Paco Serrano, a Highland Park youth advocate with the Anahuak Youth Sports Association, will drive three hours to go hiking and camping in Lake Isabella in the heart of the Kern River Valley, but he has never been to the Angeles National Forest or the San Gabriel Mountains, less than an hour away. Serrano is now working to support a proposed national recreation area there. "I think it's important to take children to the San Gabriel Mountains so they can see that nature is free to them. They will begin to appreciate the mountains for themselves. Many people in my community don't know of the opportunities provided in the San Gabriel Mountains."

The San Gabriels represent about 78% of the open space in Los Angeles County, the largest "urban" forest in the nation.

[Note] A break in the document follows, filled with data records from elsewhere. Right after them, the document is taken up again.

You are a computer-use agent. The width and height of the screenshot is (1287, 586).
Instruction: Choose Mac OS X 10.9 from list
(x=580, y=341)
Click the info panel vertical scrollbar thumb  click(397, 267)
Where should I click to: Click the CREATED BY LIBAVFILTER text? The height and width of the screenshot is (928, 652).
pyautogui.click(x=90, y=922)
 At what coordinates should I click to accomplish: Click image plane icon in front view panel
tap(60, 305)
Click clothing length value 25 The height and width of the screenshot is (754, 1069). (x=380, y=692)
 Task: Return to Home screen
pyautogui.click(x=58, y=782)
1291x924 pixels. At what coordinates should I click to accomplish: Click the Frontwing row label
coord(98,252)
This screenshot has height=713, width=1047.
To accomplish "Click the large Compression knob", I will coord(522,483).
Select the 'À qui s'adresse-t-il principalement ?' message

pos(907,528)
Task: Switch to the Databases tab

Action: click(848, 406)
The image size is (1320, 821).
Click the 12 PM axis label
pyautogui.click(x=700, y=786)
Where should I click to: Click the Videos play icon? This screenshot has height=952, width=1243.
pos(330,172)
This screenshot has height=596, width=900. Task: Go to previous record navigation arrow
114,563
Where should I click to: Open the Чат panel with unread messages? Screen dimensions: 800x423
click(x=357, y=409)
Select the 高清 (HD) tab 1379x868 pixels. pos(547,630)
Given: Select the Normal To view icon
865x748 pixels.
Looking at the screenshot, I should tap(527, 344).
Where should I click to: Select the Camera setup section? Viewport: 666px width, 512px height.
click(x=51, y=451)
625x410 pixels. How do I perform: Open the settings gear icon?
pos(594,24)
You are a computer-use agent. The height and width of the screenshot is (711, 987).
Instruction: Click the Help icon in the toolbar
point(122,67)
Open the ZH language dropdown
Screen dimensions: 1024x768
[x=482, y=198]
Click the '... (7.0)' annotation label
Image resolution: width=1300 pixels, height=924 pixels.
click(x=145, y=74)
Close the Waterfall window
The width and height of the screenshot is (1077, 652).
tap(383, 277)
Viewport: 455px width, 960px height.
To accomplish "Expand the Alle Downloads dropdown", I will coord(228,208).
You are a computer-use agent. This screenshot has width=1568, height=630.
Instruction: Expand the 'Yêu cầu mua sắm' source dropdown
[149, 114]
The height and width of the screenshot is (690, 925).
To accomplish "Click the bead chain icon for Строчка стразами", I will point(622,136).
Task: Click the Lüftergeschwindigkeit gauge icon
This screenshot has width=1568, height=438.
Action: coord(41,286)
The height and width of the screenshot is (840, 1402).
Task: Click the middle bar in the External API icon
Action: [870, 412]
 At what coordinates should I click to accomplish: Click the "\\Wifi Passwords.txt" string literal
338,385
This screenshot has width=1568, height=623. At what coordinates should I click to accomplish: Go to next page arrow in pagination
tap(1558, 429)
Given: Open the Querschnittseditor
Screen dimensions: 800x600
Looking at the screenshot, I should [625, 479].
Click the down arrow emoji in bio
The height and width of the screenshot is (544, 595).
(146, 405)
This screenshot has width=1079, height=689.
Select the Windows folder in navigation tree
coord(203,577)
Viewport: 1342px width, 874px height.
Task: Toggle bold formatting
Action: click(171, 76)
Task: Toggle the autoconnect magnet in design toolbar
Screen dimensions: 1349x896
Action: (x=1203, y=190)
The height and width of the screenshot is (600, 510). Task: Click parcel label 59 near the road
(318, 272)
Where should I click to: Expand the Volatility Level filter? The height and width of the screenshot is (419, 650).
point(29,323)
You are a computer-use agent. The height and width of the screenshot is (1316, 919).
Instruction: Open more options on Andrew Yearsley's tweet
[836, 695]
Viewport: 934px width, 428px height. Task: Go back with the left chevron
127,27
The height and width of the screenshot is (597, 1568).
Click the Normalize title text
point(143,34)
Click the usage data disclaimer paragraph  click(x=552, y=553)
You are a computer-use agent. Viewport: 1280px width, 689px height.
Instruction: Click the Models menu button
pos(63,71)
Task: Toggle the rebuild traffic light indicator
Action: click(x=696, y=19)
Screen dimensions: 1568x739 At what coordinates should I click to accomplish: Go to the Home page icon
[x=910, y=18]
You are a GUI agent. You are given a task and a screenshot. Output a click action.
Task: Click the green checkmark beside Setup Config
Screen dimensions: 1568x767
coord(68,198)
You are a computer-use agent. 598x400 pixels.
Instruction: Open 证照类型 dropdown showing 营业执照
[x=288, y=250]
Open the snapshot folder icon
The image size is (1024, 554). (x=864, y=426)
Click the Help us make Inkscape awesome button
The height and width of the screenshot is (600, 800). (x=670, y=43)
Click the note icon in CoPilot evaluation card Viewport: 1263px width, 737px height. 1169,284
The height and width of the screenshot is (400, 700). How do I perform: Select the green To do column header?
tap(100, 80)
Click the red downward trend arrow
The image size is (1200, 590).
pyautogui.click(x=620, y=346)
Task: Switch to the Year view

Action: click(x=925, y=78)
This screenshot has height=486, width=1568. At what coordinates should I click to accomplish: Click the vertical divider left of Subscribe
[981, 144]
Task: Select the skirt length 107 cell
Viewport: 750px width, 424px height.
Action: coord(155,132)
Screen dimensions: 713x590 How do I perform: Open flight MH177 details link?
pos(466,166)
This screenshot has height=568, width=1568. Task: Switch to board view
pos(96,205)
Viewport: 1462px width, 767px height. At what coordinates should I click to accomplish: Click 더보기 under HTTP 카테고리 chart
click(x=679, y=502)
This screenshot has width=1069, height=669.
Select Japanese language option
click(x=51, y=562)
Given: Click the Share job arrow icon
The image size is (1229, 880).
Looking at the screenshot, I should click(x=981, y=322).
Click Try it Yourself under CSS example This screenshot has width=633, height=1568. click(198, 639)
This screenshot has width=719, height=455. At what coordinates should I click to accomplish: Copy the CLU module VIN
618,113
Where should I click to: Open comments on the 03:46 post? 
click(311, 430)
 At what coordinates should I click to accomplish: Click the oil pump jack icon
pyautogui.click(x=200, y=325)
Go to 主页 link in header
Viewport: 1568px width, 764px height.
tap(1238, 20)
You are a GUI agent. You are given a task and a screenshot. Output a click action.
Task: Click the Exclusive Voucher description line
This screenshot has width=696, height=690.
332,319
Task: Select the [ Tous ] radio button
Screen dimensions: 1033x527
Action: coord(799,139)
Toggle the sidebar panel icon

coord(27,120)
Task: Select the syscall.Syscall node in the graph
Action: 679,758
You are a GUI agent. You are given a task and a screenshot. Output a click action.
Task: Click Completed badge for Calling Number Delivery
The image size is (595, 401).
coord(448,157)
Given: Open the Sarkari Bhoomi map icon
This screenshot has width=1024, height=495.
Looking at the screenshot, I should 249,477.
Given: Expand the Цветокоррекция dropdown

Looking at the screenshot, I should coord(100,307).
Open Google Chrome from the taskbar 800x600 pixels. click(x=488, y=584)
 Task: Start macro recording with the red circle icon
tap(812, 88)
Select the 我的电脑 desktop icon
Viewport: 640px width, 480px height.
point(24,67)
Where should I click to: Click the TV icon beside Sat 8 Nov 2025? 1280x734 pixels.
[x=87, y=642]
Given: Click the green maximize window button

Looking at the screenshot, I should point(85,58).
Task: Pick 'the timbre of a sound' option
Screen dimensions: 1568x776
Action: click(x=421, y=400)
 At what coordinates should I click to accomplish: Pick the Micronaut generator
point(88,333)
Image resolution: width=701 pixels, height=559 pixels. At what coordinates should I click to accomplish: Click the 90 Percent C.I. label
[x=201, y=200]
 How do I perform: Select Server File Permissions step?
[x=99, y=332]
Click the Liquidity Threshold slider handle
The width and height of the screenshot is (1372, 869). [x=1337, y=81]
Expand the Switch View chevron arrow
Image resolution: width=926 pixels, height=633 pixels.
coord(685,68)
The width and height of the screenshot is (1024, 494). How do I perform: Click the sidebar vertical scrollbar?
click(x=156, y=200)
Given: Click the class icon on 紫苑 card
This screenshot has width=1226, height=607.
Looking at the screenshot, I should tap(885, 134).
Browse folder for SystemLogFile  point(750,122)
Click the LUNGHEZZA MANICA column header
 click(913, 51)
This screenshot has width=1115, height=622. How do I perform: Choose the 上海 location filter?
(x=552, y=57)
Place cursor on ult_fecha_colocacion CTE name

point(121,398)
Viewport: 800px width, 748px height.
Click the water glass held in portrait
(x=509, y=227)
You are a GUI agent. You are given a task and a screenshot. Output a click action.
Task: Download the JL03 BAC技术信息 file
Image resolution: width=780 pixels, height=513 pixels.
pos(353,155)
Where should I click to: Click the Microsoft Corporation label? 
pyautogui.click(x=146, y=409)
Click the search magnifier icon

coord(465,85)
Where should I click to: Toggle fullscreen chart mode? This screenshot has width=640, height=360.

Ten million people live within an hour's drive, with opportunities for recreation and physical activity, as well as education, spirituality, and respite from urban stresses. The San Gabriel Watershed is a critical source of clean air, habitat protection, and clean water, providing about a third of the drinking water for local communities.

While the San Gabriel Valley is ethnically and economically diverse, the visitors to the Angeles National Forest are overwhelmingly white. According to the United States Forest Service, Latinos are nearly 50% of the area's population, but account for only 11% of the visitors to the forest. Similarly, Asians are 25% of the area's population, but are less than 5% of the visitors. Only 1% of Angeles visitors are African American.

The San Gabriel Mountains Forever Coalition is organizing a regional and national push to diversify access to and support for the Angeles National Forest and San Gabriel Mountains through a national recreation area (NRA) to be managed cooperatively between federal, state and local agencies. NRAs include urban parks that combine scarce open spaces with the preservation of significant historic resources and important natural areas in locations that can provide outdoor recreation for large numbers of people.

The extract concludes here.